Dosya Cumhuriyetçiler’i açıktan destekleyen medya tarafından bile didik didik edildi. Bu arada şunu da not düşmekte fayda var: ABD gündemindeki tek yolsuzluk tartışması bu değil.
Kısa süre önce Charlotte’un ünlü belediye başkanı 50 bin dolar rüşvet almaktan tutuklandı.
San Francisco’nun demokrat senatörü Leland Lee de kampanyasını destekleyenlere çeşitli çıkarlar sağladığı iddiasıyla tutuklanmıştı.
Lee 500 bin dolar kefaletle serbest kaldı ama ilk tepkiyi kendi partisinden gördü ve istifası istendi.

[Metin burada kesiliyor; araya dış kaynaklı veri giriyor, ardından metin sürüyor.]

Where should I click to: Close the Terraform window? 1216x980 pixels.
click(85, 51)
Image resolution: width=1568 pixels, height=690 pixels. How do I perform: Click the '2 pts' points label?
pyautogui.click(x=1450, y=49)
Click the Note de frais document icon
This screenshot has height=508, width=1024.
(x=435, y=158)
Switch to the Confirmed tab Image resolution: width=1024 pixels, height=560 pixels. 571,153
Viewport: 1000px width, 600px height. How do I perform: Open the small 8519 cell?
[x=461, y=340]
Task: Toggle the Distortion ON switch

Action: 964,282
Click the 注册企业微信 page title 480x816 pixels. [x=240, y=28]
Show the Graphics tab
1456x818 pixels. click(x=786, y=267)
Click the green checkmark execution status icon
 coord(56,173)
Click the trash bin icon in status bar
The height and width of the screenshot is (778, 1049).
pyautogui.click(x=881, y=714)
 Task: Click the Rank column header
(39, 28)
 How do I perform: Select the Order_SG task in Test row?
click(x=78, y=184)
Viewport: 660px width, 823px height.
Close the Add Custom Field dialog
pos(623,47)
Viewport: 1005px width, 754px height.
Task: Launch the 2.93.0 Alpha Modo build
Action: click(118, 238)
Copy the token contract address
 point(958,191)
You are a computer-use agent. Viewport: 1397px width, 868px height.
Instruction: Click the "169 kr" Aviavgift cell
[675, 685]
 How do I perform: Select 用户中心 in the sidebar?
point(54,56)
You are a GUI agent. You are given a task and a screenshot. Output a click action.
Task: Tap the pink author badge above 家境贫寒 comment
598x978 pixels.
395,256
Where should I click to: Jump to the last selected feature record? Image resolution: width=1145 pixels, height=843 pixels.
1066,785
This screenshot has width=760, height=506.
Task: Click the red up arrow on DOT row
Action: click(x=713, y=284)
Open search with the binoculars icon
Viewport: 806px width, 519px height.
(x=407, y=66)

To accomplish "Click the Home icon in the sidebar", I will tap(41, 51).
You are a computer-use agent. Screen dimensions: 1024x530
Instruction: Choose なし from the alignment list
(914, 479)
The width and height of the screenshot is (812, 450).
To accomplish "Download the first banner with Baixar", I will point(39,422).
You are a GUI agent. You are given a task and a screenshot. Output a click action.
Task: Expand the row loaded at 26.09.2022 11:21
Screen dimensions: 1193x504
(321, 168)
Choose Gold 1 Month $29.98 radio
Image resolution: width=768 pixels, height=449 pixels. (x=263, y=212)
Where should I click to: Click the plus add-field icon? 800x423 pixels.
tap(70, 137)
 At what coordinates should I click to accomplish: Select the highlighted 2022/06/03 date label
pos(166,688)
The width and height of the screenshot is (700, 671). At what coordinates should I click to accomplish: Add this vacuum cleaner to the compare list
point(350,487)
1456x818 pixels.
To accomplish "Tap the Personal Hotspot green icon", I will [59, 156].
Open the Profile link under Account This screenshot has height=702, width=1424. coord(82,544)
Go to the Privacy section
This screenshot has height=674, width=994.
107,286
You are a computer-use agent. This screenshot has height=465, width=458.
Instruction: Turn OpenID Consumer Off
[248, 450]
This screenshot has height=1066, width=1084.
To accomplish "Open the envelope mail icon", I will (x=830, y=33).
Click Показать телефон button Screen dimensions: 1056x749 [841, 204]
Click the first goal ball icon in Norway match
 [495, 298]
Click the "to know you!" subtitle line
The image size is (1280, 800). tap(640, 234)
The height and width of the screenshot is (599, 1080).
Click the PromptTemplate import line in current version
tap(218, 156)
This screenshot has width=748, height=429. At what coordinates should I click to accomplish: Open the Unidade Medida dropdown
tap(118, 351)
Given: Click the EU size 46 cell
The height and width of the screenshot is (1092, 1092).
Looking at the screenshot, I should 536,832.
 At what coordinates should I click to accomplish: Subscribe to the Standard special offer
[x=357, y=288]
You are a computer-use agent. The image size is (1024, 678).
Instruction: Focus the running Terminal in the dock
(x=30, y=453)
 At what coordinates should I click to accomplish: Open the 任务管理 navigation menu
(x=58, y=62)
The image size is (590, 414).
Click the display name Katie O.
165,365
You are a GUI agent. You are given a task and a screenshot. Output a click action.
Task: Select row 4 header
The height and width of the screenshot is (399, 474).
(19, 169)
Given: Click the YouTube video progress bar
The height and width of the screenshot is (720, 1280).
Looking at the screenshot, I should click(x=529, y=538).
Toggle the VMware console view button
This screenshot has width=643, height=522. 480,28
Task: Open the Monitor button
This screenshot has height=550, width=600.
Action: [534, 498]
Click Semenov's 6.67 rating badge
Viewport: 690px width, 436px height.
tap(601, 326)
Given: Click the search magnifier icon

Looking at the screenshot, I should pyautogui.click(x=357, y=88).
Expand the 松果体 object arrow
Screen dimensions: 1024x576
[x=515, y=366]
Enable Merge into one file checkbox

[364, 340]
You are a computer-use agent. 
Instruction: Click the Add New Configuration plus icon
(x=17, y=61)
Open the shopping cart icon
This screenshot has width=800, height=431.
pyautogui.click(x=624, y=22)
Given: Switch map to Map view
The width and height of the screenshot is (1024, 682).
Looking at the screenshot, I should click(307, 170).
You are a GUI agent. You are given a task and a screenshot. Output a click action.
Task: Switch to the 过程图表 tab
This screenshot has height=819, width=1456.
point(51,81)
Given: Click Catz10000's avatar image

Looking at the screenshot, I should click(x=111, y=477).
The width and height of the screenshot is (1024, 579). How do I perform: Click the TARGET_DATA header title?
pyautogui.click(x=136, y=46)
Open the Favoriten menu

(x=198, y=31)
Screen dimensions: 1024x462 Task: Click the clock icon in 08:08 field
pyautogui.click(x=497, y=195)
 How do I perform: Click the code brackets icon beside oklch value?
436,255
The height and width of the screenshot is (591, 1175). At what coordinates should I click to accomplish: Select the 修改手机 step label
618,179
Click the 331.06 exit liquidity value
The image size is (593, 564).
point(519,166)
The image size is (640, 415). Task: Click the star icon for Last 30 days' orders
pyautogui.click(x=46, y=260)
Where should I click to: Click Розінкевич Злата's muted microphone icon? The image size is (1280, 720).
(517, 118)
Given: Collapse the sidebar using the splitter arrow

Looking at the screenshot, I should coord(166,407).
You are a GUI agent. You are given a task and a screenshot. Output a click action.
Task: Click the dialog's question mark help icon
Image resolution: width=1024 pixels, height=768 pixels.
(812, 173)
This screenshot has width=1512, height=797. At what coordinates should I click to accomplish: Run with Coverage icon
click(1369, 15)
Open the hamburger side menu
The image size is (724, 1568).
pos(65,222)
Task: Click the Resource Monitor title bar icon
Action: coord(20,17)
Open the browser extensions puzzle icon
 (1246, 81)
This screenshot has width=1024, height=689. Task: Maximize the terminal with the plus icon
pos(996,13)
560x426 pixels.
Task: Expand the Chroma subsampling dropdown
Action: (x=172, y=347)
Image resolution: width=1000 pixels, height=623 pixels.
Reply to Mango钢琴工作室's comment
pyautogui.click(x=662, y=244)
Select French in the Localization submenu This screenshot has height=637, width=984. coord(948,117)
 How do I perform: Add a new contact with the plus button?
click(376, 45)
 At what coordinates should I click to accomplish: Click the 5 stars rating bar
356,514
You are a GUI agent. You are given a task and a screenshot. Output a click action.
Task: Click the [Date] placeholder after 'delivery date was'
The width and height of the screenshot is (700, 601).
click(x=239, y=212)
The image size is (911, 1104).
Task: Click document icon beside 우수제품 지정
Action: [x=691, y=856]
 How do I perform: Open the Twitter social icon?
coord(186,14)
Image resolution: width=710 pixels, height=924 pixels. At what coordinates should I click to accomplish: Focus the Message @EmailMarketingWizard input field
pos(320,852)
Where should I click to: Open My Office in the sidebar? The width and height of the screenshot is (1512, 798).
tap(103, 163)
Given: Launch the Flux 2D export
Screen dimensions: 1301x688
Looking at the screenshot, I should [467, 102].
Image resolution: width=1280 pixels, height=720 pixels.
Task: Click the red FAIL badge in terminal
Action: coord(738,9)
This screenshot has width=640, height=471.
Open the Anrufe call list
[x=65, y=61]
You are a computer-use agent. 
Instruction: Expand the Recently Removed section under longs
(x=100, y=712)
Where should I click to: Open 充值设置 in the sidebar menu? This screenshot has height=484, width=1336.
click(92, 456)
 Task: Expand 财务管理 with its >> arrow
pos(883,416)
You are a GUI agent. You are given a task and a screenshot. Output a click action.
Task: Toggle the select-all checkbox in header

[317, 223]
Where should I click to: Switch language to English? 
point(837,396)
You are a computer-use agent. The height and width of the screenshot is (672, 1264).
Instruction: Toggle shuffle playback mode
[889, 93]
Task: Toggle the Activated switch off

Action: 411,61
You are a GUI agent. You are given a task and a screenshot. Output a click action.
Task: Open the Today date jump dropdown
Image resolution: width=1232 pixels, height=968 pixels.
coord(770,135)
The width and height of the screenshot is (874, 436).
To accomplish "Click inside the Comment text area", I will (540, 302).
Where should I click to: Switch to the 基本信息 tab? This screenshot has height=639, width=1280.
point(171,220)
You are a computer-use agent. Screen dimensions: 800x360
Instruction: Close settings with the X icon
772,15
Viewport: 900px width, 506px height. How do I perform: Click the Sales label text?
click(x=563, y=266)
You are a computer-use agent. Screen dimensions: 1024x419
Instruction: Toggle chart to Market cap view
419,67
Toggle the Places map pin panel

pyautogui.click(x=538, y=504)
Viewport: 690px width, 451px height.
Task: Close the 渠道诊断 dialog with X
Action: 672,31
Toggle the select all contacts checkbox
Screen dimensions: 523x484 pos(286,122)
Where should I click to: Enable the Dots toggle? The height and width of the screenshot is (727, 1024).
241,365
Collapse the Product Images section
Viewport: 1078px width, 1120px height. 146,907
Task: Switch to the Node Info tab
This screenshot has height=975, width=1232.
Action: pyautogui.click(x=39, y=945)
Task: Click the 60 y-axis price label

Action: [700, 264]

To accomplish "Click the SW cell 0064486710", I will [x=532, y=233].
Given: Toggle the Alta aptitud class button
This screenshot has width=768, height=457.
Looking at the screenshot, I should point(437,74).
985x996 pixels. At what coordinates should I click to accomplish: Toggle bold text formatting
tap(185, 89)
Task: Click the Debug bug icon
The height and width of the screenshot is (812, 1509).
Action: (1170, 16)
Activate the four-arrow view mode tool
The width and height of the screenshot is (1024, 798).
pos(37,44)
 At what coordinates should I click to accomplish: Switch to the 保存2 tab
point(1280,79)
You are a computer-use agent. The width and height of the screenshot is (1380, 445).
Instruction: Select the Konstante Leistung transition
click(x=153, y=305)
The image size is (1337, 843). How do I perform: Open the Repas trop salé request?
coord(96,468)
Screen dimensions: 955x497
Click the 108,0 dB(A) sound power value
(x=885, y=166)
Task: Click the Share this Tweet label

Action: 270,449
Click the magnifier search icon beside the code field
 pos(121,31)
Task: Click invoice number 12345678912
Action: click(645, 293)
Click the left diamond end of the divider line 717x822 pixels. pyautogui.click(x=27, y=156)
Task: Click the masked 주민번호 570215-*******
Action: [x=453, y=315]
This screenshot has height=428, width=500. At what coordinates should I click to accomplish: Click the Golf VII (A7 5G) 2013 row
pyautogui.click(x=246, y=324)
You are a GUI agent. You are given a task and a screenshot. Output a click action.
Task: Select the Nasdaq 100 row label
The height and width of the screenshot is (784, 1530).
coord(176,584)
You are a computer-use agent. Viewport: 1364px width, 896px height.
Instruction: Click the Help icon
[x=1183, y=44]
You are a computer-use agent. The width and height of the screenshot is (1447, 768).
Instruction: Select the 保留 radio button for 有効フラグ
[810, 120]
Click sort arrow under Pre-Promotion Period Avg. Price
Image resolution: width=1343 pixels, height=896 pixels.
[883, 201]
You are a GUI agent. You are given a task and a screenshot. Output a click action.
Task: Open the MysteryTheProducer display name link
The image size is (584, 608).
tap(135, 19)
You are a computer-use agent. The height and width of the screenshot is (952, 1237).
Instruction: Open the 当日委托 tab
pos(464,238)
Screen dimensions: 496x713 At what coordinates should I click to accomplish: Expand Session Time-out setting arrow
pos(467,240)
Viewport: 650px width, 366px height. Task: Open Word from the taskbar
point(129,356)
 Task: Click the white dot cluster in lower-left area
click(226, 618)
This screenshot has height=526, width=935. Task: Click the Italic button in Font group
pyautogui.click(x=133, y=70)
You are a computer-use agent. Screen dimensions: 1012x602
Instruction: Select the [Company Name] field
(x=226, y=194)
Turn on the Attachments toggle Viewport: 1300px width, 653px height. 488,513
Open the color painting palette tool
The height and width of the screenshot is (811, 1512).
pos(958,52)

Amerika’daki siyasilerin karıştığı yolsuzluk skandalları Türkiye ile kıyaslandığında devede kulak sayılabilir. Çünkü hem rakamlar çok küçük hem de siyasilerin temin ettiği menfaatler yolsuzluk mu yoksa etik dışı hareket mi tartışılabilir.
Türkiye’deki skandalı hayretle izliyorlar
Ancak bu noktada Amerika’yı Amerika yapan bakış açısı devreye giriyor. Bırakın alenen yolsuzluğu, tartışmalı bir ilişkiye bile müsamaha gösterilmiyor.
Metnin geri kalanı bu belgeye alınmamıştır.